» THE TASK
Among the entries below, one line contains "You are a GUI" and another contains "Sarah Gordon's contact". Transcribe those two lines and every line between them, exactly.

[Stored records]

.....

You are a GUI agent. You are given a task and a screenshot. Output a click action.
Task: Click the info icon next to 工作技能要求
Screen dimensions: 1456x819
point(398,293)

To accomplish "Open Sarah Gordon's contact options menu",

.....

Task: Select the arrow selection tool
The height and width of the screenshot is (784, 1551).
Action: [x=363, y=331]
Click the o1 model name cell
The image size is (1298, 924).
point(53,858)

.....

» SOLUTION BELOW
You are a GUI agent. You are given a task and a screenshot. Output a click action.
Task: Click the info icon next to 工作技能要求
Screen dimensions: 1456x819
point(398,293)

To accomplish "Open Sarah Gordon's contact options menu",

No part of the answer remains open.